Sneak Peek at SGLT2i’s
Management (nutrition and exercise) and metformin were only briefly discussed before jumping in a new direction: sodium glucose cotransporter 2 inhibitors, or SGLT2i. These medications, specifically ertugliflozin, were also discussed in a separate session during the Convention by Tania Sundra, BSc, BVMS, MANCVS (Equine Medicine) from Avon Ridge Equine Veterinary Services in Brigadoon, Western Australia (see page 239 of the conference proceedings or watch the on-demand video).
SGLT2i’s are a class of medication that blocks the resorption of glucose from the kidneys, thereby reducing circulating levels of glucose and insulin in the bloodstream.
In Sundra’s study, 51 horses diagnosed with EMS and hyperinsulinemia-associated laminitis (HAL) were treated with 0.05 mg/kg ertugliflozin PO q 24 hr for 30 days. Key findings were:
- A significant improvement in basal insulin levels was noted (>300 microu/mL to 43 microu/mL) at 30 days; and
- Decreased modified Obel laminitis score from 10/12 to 1/12 at 30 days (P<0.001).

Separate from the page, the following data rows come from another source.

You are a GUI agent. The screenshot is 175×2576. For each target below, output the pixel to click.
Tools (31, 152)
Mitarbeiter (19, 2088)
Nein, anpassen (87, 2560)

From a safety/adverse effect standpoint, Sundra noted that some horses developed polyuria and polydipsia in response to treatment, and that mild to moderate hyperlipidemia occurred in the majority of horses at 30 days, but triglyceride levels decreased by 60 days. Clinical signs of hyperlipemia were not observed.
“From what we have seen so far, ertugliflozin also appears to work well to improve the comfort (decreasing laminitis pain) of EMS horses with HAL. However, we still need long-term data for SGLT2i’s, larger case numbers, and more robust studies to be confident of their benefits. We also need pharmacokinetic studies,” added David Rendle, BVSc, MVM, CertEM (IntMed), Dipl. ECEIM, a specialist based in the United Kingdom involved in the study.
In Australia, where the study was conducted, ertugliflozin is a reasonably priced human anti-diabetic medication and is available as an extemporaneous preparation for horses. In the United States, it is also available as a human medication (tradename is Steglatro) but is more expensive.
Some attendees indicated they are already using it (and have seen positive outcomes).
“Although more work is needed to ensure the safety and efficacy of this class of drugs, this is the most exciting development that we’ve seen in a long time for EMS,” enthused McFarlane to end what arguably can be described as one of the most popular sessions at this year’s Convention.
For more information regarding current recommendations, refer to the Equine Endocrine Group (EEG) guidelines for pituitary pars intermedia dysfunction (PPID) published in 2021 and equine metabolic syndrome (EMS) published in 2022.